The National Council was formed in Istanbul on October2 and includes academics, grassroots activists, the Muslim Brotherhood and the Damascus Declaration, the main grouping of established opposition figures.
“We will seek recognition ... and we say all the time that there are important people, knowledgeable people who can do everything that is good for Syria and Syria’s future,” Abdulbaset Sieda, a Sweden-based member of the executive committee of the council, told a news conference.
He was speaking after opposition talks at the weekend in Sweden, including the council, representatives of coordination committees from within Syria and other activists.
Sieda told reporters that the council did not see itself as a government-in-waiting. “Our role ends with the fall of this regime,” he added, saying that discussions would then be held about future elections and broadening democracy.
Syria warned on Sunday it would retaliate against any country that formally recognizes the National Council.
European Union foreign ministers, meeting in Luxembourg, called the creation of the opposition council “a positive step forward” but stopped short of any move to recognize the body.
The formation of the umbrella group has been welcomed by Assad’s Western critics, including the United States, however they have not embraced it diplomatically as they did the Libyan rebels who overthrew Muammar Gaddafi.
Sieda said the council viewed itself as representing 60 percent of the opposition.
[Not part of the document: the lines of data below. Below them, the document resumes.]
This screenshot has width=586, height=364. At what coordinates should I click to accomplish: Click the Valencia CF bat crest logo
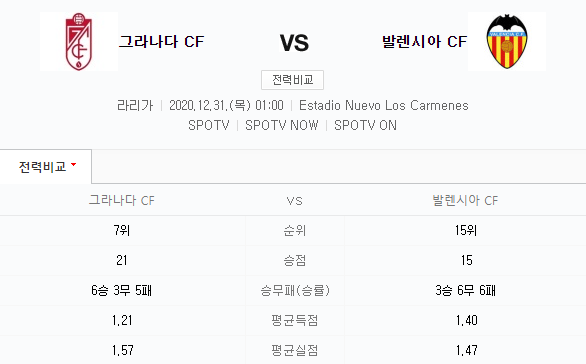507,41
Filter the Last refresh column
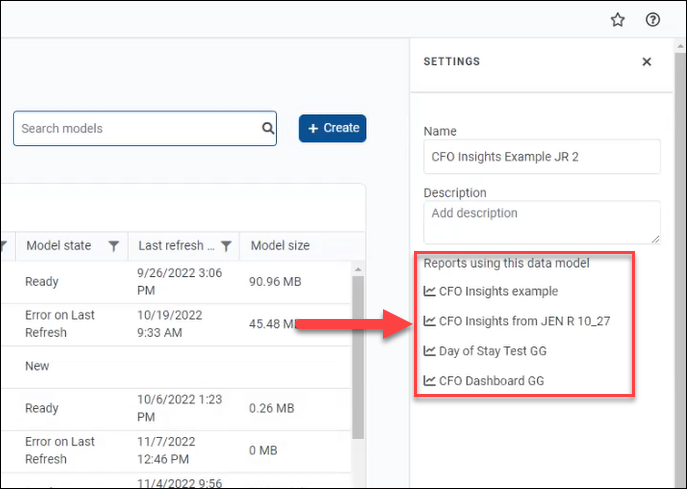This screenshot has width=687, height=489. pos(227,246)
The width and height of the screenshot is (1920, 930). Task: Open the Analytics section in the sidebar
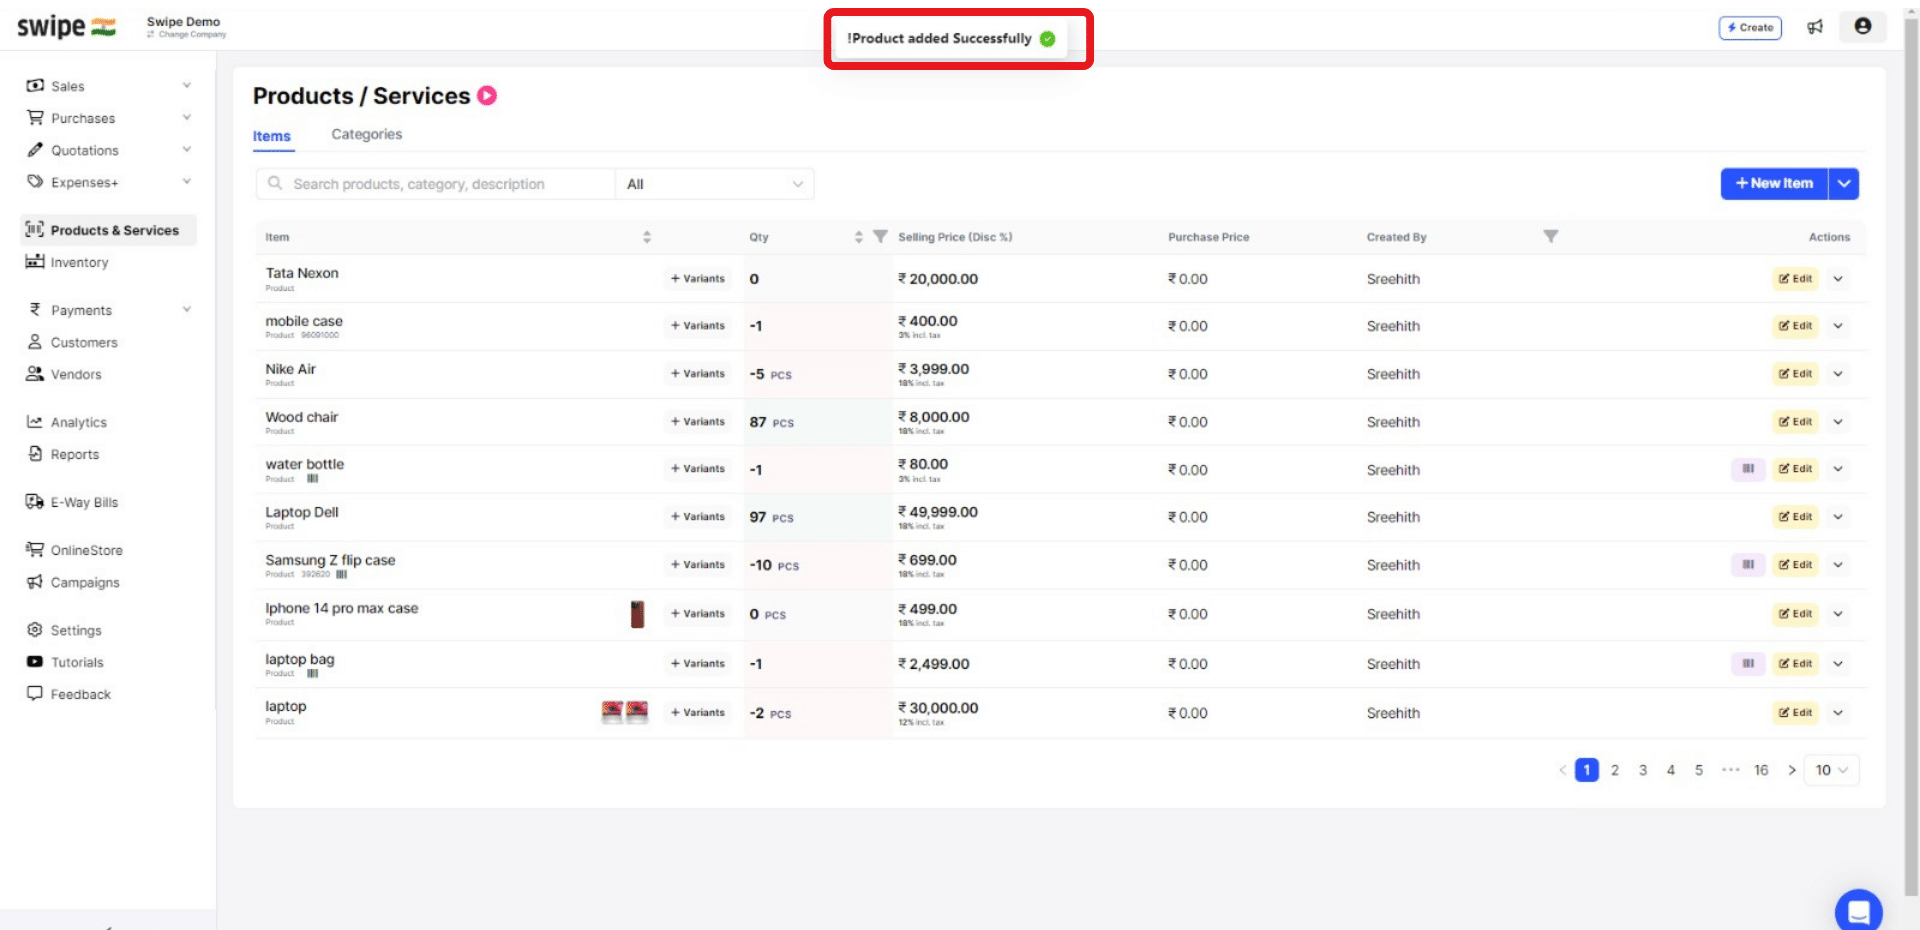pyautogui.click(x=78, y=422)
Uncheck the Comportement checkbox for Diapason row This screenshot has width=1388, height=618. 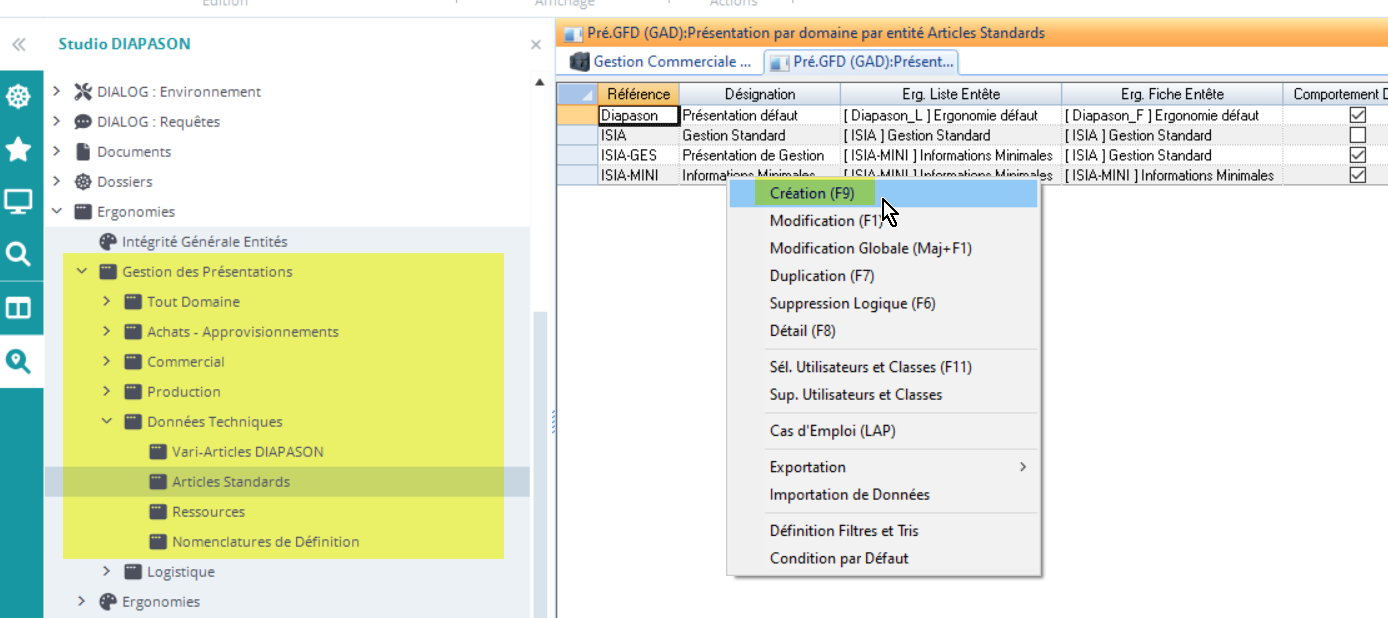point(1357,116)
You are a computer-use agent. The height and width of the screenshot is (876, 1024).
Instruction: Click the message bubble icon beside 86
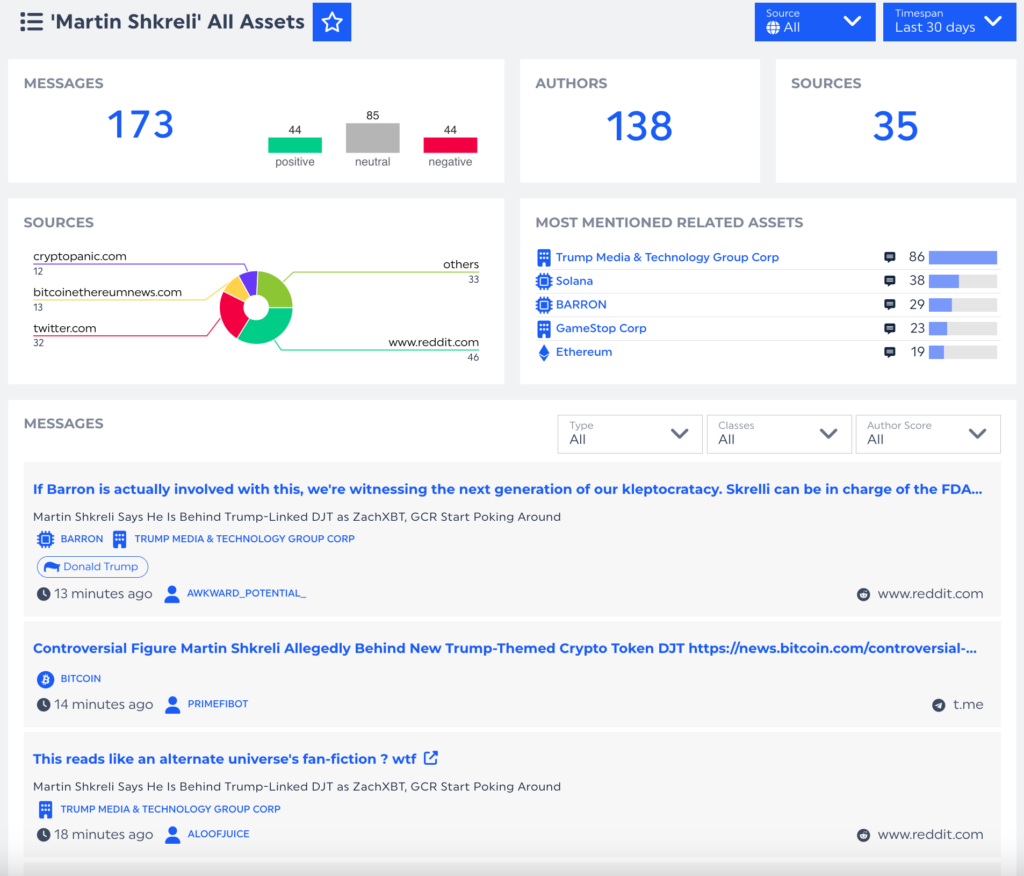click(890, 257)
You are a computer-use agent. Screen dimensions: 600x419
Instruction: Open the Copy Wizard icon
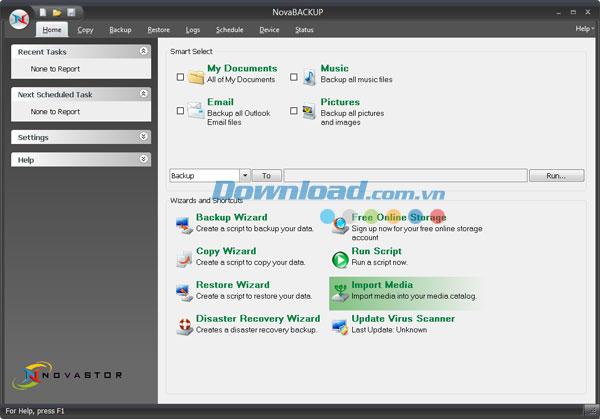[184, 258]
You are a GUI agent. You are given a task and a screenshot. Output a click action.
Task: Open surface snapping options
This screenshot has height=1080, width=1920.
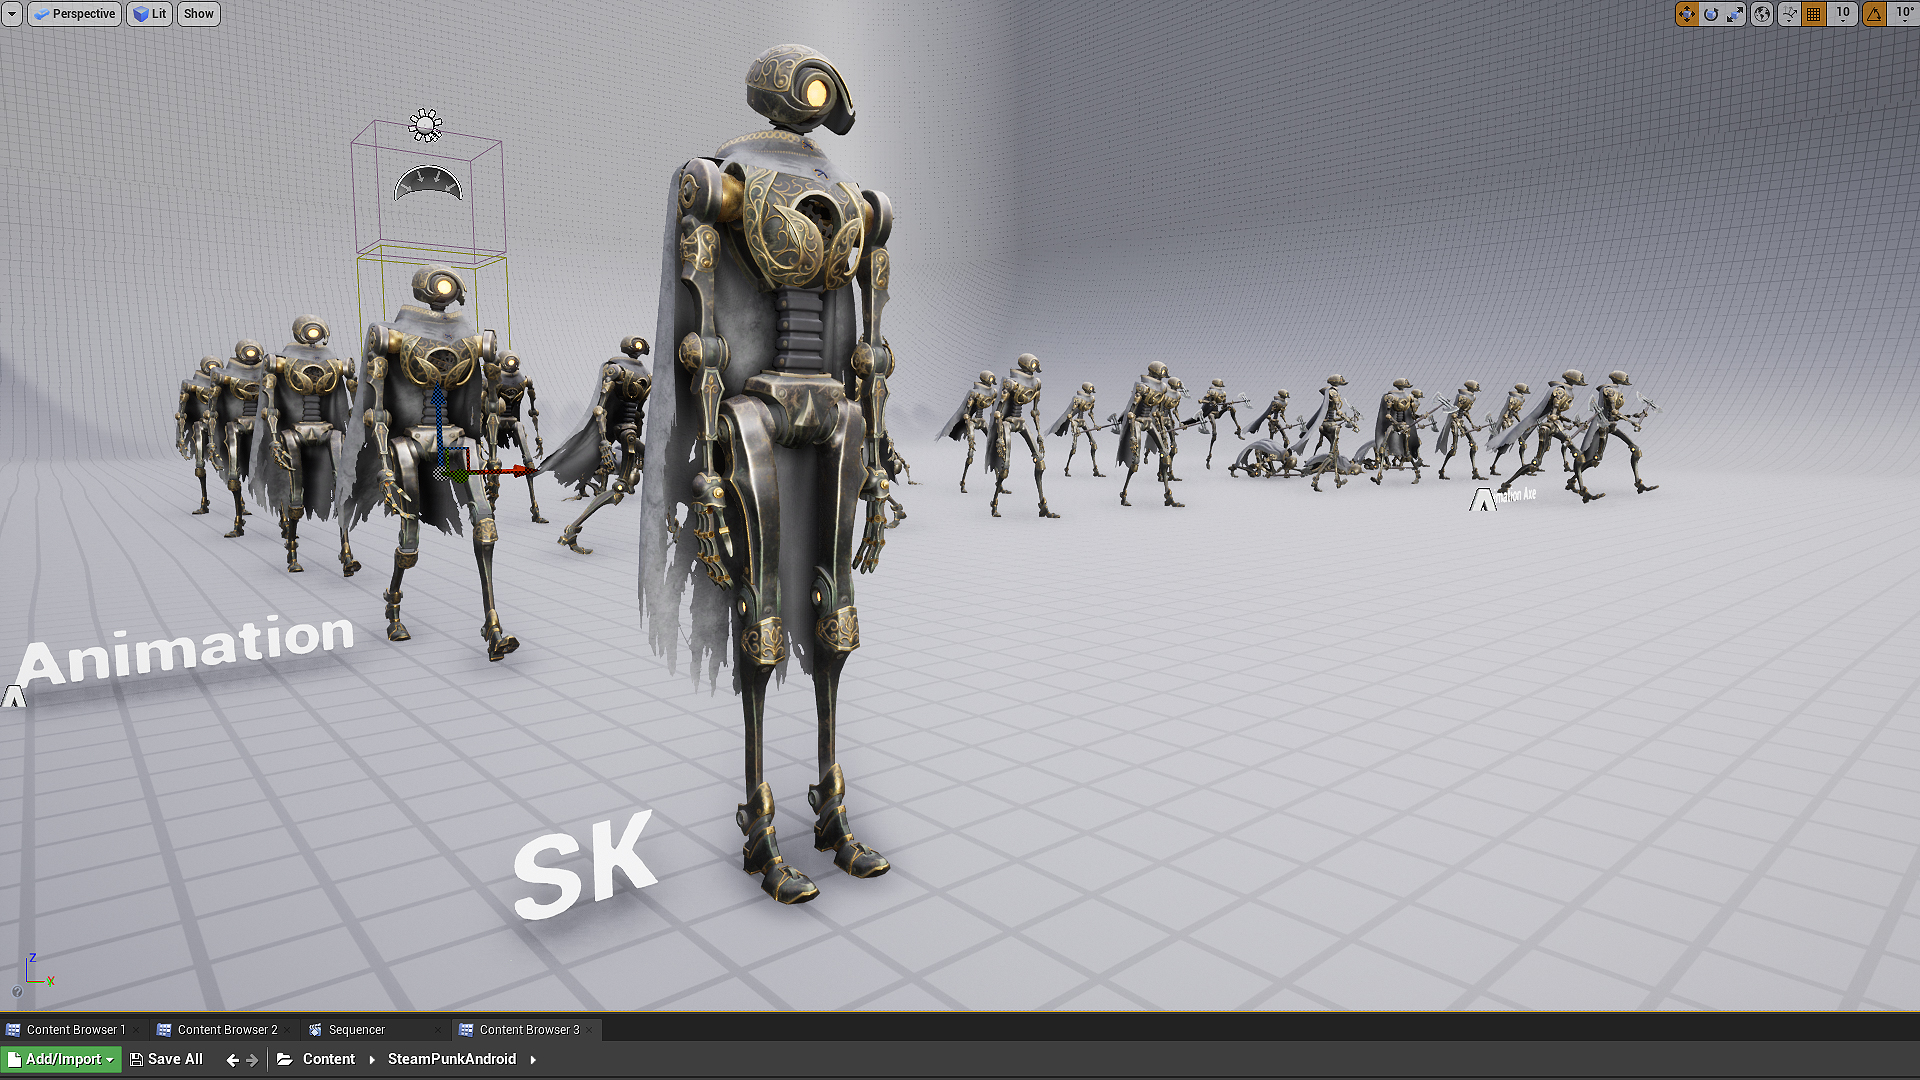[1789, 14]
The talks in Sweden, arranged by the Palme Center, which promotes democracy, were aimed at unifying opposition efforts.
Participants broadly agreed that it was important to uphold human rights, further democracy and respect minority rights.
They called for international observers in Syria and backed sanctions targeted at individuals within the government, rather than against the country in general.
“There is almost a consensus to not like military intervention, but one would rather have political and diplomatic intervention,” political scientist Ghied al-Hashmy told the news conference.